With stress being part of our everyday lives, it’s important that we learn to control the elements we have a say in. Here are some tips you could try to reduce your stress levels: 

  1. Mindfulness! Be it meditation, gratitude lists or other mindfulness strategies, taking your head out of the game for a moment can be really beneficial. Like everything, you have to be engaged with it for it to work – just sitting down for ten minutes won’t do a lot unless you’re able to commit to whatever it is you’re trying to do. For example, I’m a restless soul and so I find meditation quite difficult (clearing my mind doesn’t come easy!). Instead, I find gratitude really helpful – considering what I have to be grateful for. It doesn’t have to be anything major, even just having time to have a cup of tea is something to be grateful for at the moment! 

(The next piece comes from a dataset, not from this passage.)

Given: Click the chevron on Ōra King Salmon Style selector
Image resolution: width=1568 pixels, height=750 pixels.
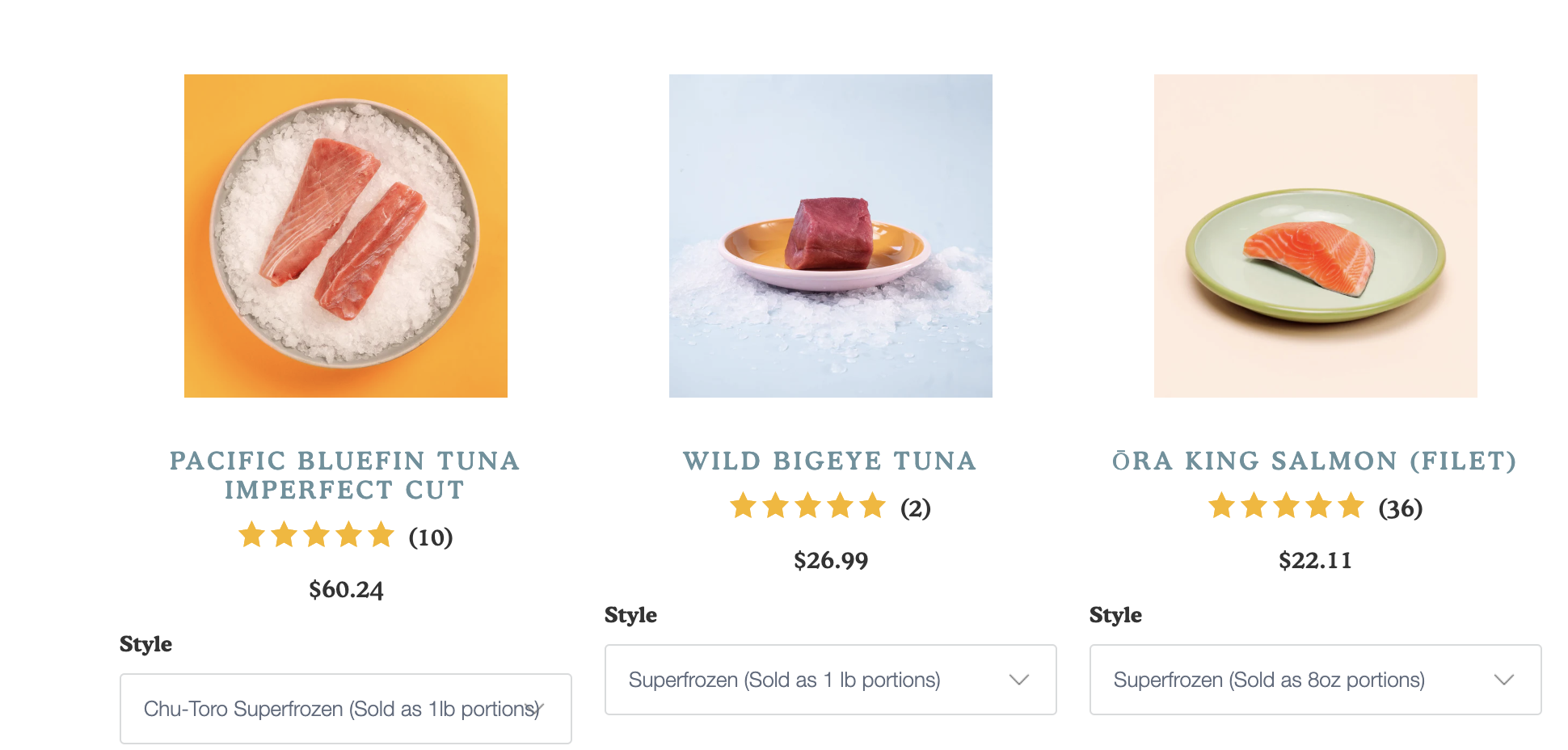Looking at the screenshot, I should 1504,680.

  1. Decide what is and isn’t out of your control! Traffic is out of your control but the route you take or the time you give yourself for a journey is within your control. The coronavirus outbreak is out of your control but staying at home is within your control. The amount of work your boss expects you to do is out of your control but how you plan your day is within your control. Do you see what I mean? Change what you can and work around what you can’t! 
  1. Be in tune with your body! Know your warning signs – be it a twinge of back pain, a nauseous feeling before a headache or otherwise. Recognise the signs of getting stressed and try to mitigate them (or better still the stress itself!) before it becomes an issue! 
  1. Ask for help! Don’t be afraid to delegate or ask for assistance. We’re all only human and there are only so many hours in a day. Make a plan, divide it into tasks and delegate or put things off if things get too much 
  1. Contact your GP! There’s no shame in asking for help and I’m sure your GP would prefer to help at the start of an issue than when things have become overwhelming and there are a number of factors to sort out. It’s the same with osteopaths – seeing us when you’ve got a niggle is better than waiting until it’s a full blown injury. Better to be sorted sooner rather than later! 

Really what this comes down to is good awareness of your own body, mind and stress. I’m by no means perfect at this but it comes with time. Don’t be too hard on yourself if you’re not quite there yet…that’ll just create more stress! One step at a time!